-- Quoted text --
— Start —

Wise Blood, Chapter 2

“Peanuts, Western Union, Ajax, Taxi, Hotel, Candy” gives the time period is which Hazel is living with away. When I read across these lines, I immediately thought of a bustling economy. Our main character is a lonely man and he’s reaching out there to connect with someone, anyone but Jesus. If Hazel Motes had facebook I would suspect that he would be someone with a sad and lonely facebook status. He has seen the horroes of war, although they are not talked about, yet he is naïve. When he sees Mrs. Watts’ name written on the bathroom wall (a sense of defilement already) he is eager to meet the woman with the friendliest bed in town. When Hazel rides in the taxi cab to her house he is trying to assure the driver that he isn’t a preacher. The driver thinks that Hazel is a preacher, but that all men sin, that Hazel would understand what he was lecturing on if he knew the sin himself. Hazel gets out and searches for Mrs. Watts’ room. “ The door to the left bwas cracked and let out a narrow shaft of light. He moved into the light and looked through the crack.” To me this is symbolic of a choice that is dark being disguished by light. Mrs. Watt’s is a prostitute although O’Connor never includes exchange of money. Perhaps as suggested in class she is a bad business woman. She’s described with words such as “white” and “pink” so I know something is up with the reversal of light and dark, good and evil. I think she smokes. Everything around he is yellowed, which leads me to think of aging and cigarette smoke. She’s too cheap to buy a piar of propper toenail clippers. There is a lack of hygene for she keeps cutting her nails when Hazel comes in and O’Connor fails to mention where Mrs. Watts is placing her clippings. “He drew a long draught of air through one side of his nose and began to run his hand carefully along the sheet.” This brings to mind images of cocaine and drug use. Mrs. Watt’s licks her lips in slow motion with her pink tounge. Her tounge is pink background set behind her pointed and speckled teeth. Mrs. Watts must not brush her teeth…or she is a crack whore. It is evident at the end of the chapter that Mrs. Watts reprsents temptation in the flesh. She is seductive and is very skilled at the game. I am not sure how old she is, but she’s seducing a young man. Something about the comment, “ That’s okay son, Momma don’t mind if you ain’t a preacher” makes me a little sick to my stomach.

— End —

-- Material --
— Start —

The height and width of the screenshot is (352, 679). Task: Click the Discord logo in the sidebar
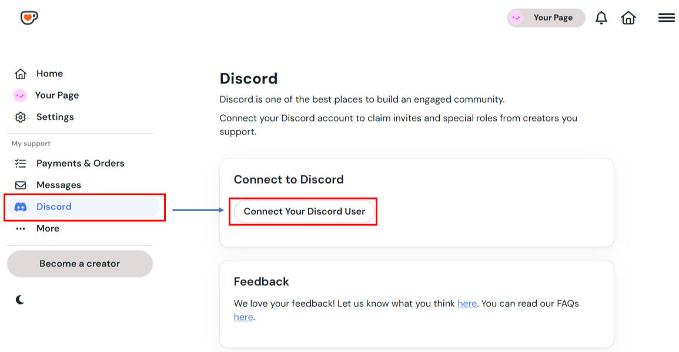21,207
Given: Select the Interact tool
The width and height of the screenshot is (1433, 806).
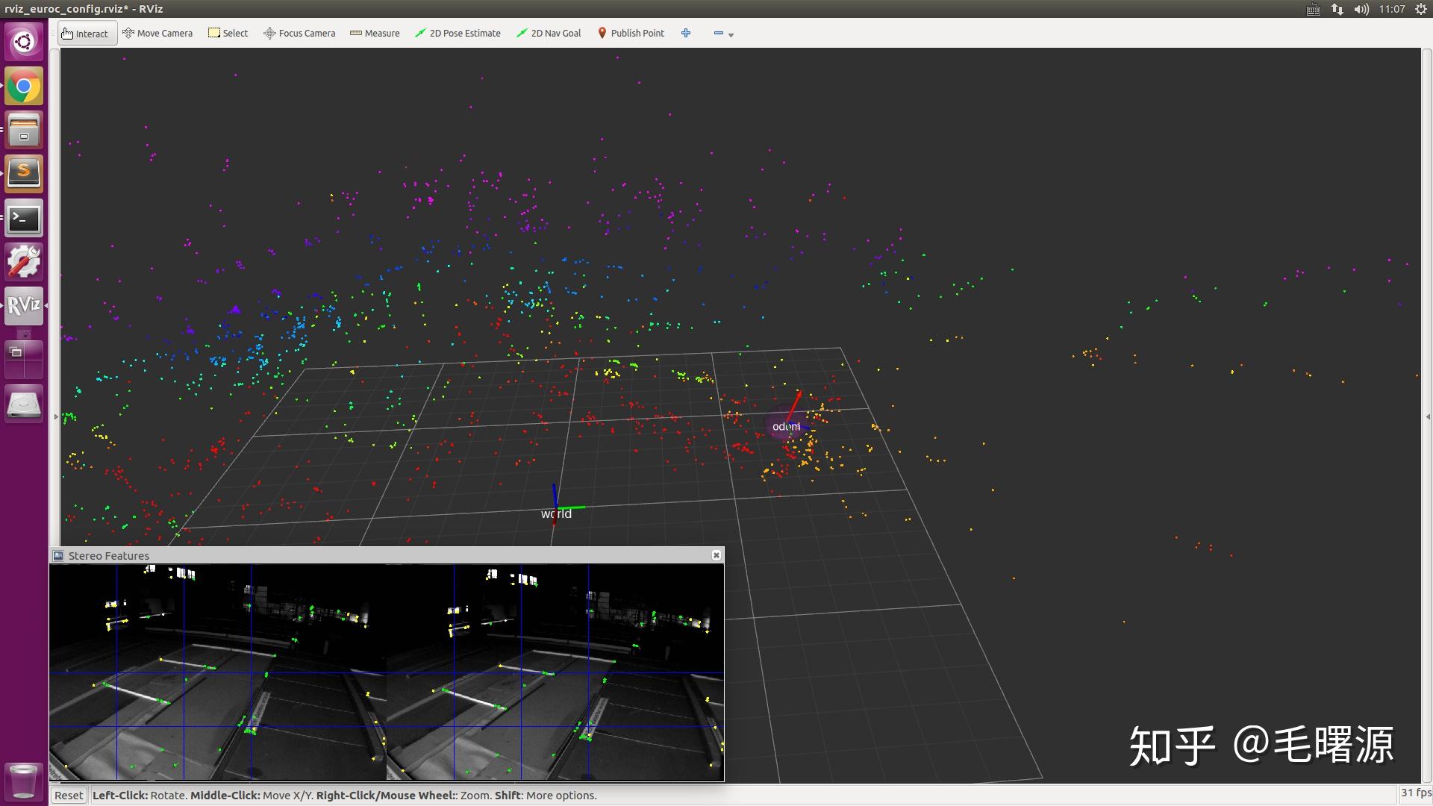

— End —

-- What to do --
1) In the Wise Blood commentary, why does the writer sense "something is up with the reversal of light and dark, good and evil"? Explain in one to three sentences.
2) According to the Wise Blood commentary, where does Hazel see Mrs. Watts' name written?

-- Answers for the tasks --
1) Mrs. Watts is a prostitute who represents temptation, yet she is described with words such as "white" and "pink." The writer takes this pure, light imagery attached to a dark, sinful figure as a sign that light and dark, and good and evil, are being reversed.

2) On the bathroom wall.